Under 5 they don't. Can't speak what happens later, as my oldest kid just had their 5th birthday. But below 5, all I've seen is kids being quick to remember a name, but taking quite a bit longer to actually distinguish between a new animal and similarly looking ones they already know. It takes a while to update the classifier :).
(And no, they aren't going to one-shot recognize an animal in a zoo that they saw first time on a picture hours earlier; it's a case I've seen brought up, and I maintain that even most adults will fail spectacularly at this test.)
> Compare this to LLMs which can one-shot certain tasks, but only if they have essentially already memorized enough information to know about that task. It gives the illusion that these models are learning like children do, when in reality they are not even entirely capable of learning novel concepts.
Correct, in the sense that the models don't update their weights while you use them. But that just means you have to compare them with ability of humans to one-shot tasks on the spot, "thinking on their feet", which for most tasks makes even adults look bad compared to GPT-4.
> How many homework questions did your entire calc 1 class have?

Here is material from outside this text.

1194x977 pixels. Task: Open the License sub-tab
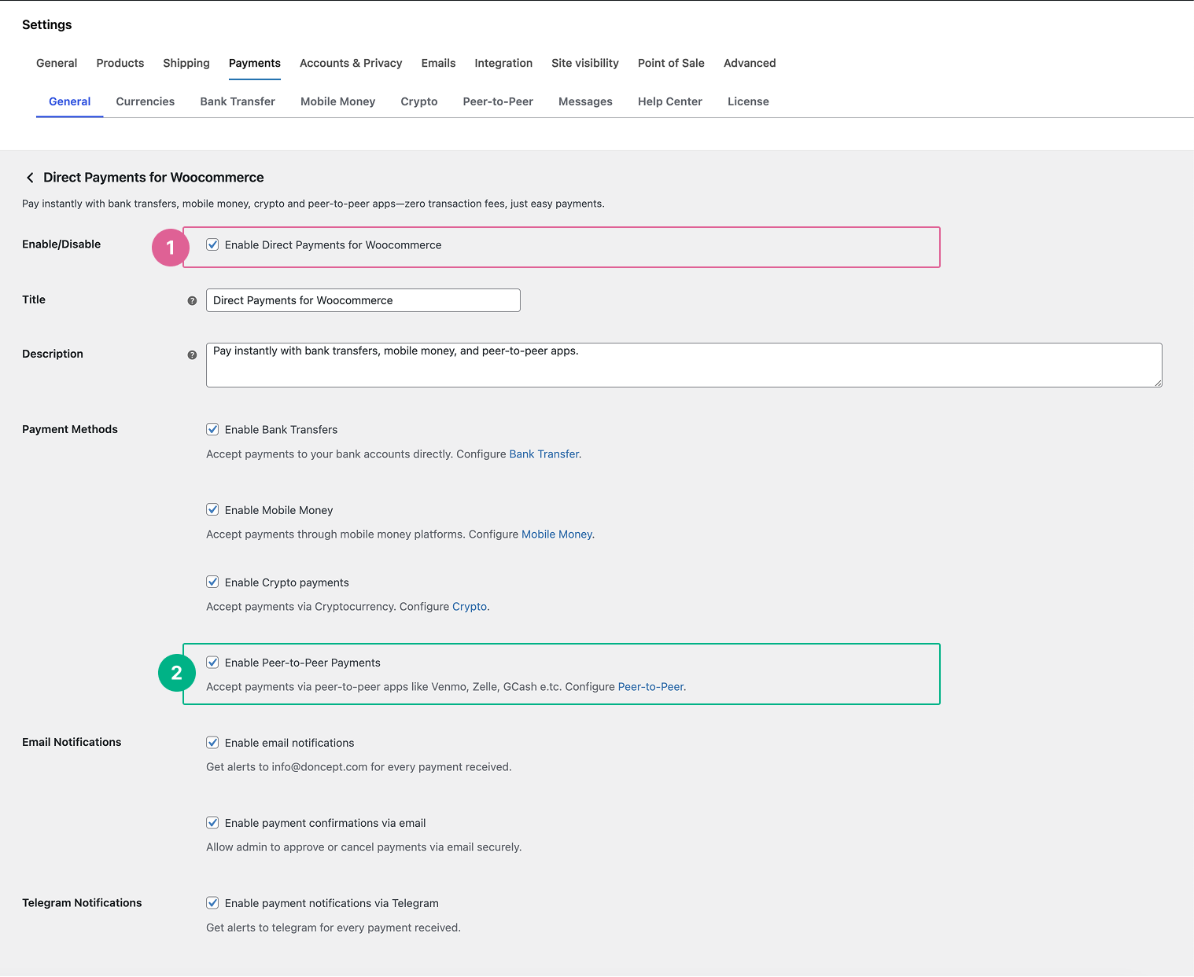pos(748,101)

I'm guessing less than 100 and (hopefully) you successfully learned differential calculus.
I don't believe someone could learn calc in 100 exercises or less. Per concept like "addition of small numbers", or "long division", or "basic derivatives", or "trivial integrals", yes. Note that in-class exercises count too; learning doesn't happen primarily by homework (mostly because few have enough time in a day to do it).

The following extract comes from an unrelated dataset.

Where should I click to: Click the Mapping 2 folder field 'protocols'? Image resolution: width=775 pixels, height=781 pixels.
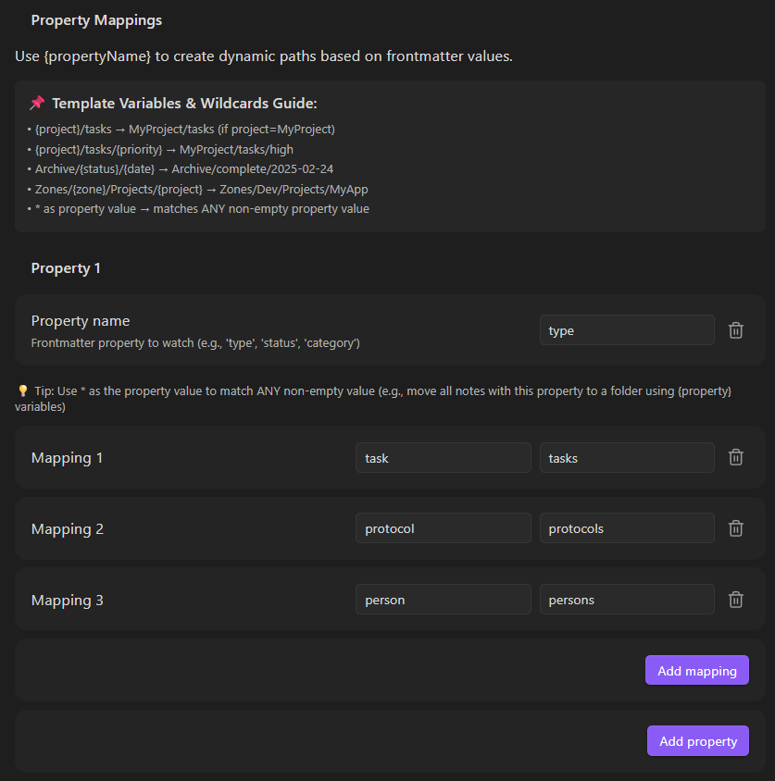pos(627,528)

> But that just means you have to compare them with ability of humans to one-shot tasks on the spot, "thinking on their feet", which for most tasks makes even adults look bad compared to GPT-4.
This simply is not true as stated in the article. ARC-AGI is a one-shot task test that humans reliably do much, much better on than any AI model.

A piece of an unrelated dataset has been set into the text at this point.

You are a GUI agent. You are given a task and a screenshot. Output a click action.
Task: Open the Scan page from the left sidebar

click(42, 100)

> I don't believe someone could learn calc in 100 exercises or less.
I learned the basics of integration in a foreign language I barely understood by watching a couple of diagrams get drawn out and seeing far less than 100 examples or exercises.
Coming up with and quickly adopting new terms to sound "hip" is one of the most important skills for AI practitioners. We've had "agent-based" concepts in CS for decades, but if you're "in" you'll of course refer to "agentic" workflows and the like.
It make sense to come up with terms to describe common patterns: Chain-of-Thought, RAG etc. are good examples of this. But the passion some members of this community have for being intentionally confusing is tiresome.
You don't have to read every word of a book to understand if it's interesting to you. I purchased a bunch of technical books the other day that I had never heard of based on opening them up, reading a bit of the intro and flipping through the examples.
Relatively few of my favorite books have come through recommendations compared to those that I have come across through serendipitous discovery.
For anyone who has no time to browse books, then most of the best books in existence would be of little interest to that person.